I turn there in times of trouble and let myself be cradled in the peace and joy and the feeling that all will be okay.

During daily life, especially during routine activities, part of my attention is usually focused inwards. The peace, joy, and gratitude which come from resting in this looking-back-at-Source-place are unconditional. That means they are always there. Even if my fingers are cold and I am hungry. If there is a sudden shock or panic, I may lose the focus on this quiet background of peace, but I try to return to it as soon as possible.

The peace found inside has a magnetic pull to it. It pulls me inside because it feels so good to rest there.

There is a sense of completeness. Of needing nothing else to be happy. Nothing can reach this joy. No outer things like good food or enjoyable company or an expensive vacation.

The experience of this place is different for different people. Not everyone experiences peace and joy right away. For some, it may feel like a void, and not blissful at all, at first. Inner peace can feel weird. It can be experienced as boring. Or not feeling emotions if someone else suffers feels inhuman.
I have read a story by a woman who was in search of God. And then she was swallowed by this void at times and found it horrible. It took some time for her to realize that the void was answering her prayers, and eventually she was able to relax into it and feel the bliss.

What it is
Since this is so ridiculously easy to get there, I was tempted to think, “This can’t be it. No way. This was much too easy. Why should I be able to find it if others meditate their butt off for decades and still don’t find it?” It is easy to dismiss this place of inner peace and joy as ‘just another emotion’. But it is not. It is the connection to Source right inside of me. It is Home.
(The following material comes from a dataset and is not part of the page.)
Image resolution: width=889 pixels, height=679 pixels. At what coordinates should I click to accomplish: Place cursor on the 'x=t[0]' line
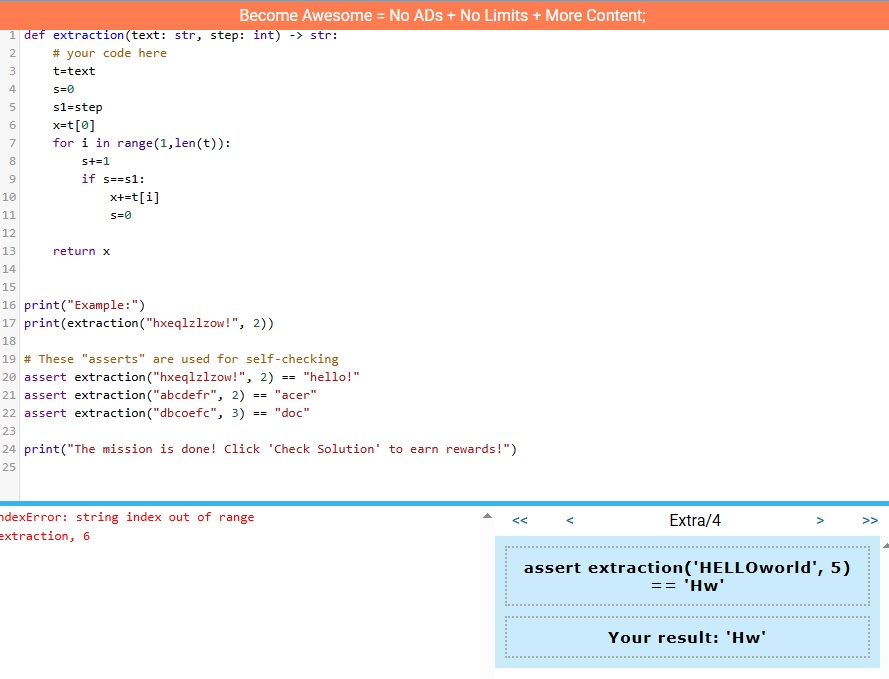pyautogui.click(x=74, y=125)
It is what we are. It is a higher dimension. Like what the 3D sphere is compared to the beings in 2D flatland, this space of awareness is for the content of awareness. It contains everything. It is not awareness arising from my brain, but it is the other way round. My brain is arising in awareness.

It is a place of singularity beyond duality. It embraces opposites. It is beyond the gnawing feeling of hunger in my stomach and beyond the pleasure of having a cup of creamy Belgian Chocolate ice cream.

This void or no-thing-ness is prior to thoughts. It is like pure potential from which thoughts can be born. It gives birth to thoughts and these turn into something solid.

It is the connection to the single guiding hand behind all the seemingly separate appearances. This is the force which orchestrates synchronicities.

The universe will put us to our knees just so that we can find this place of I AM. We are collectively suffering from a sense of mistaken identity. Looking for love in all the wrong places to fill the perceived hole inside of us. Trying to recreate the lost paradise by getting or rearranging things in the outer world. So, the usual path is that the sense of the wrong persona is stripped away, so that we may eventually come unto THAT which cannot be described with words but which is our true Home.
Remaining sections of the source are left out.